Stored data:
>>>
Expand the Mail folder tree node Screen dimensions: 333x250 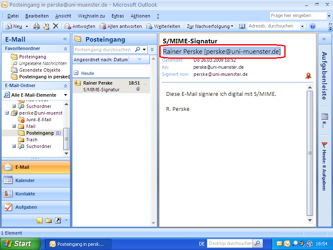pyautogui.click(x=14, y=126)
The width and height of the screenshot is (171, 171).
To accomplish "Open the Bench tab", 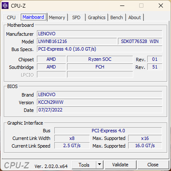I will [117, 17].
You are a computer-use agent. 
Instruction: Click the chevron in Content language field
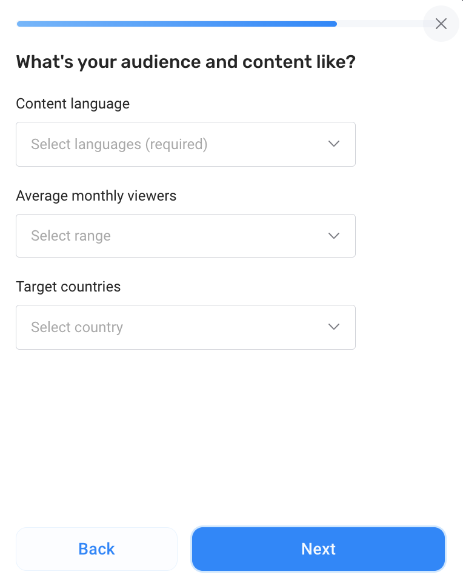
<<<
__EXERCISE BRIEF__:
The lines from the one containing "You are a computer-use agent." through the last line of the data above are to be transcribed exactly, both included, with all pictures left out.

__WORKED SOLUTION__:
You are a computer-use agent. 
Instruction: Click the chevron in Content language field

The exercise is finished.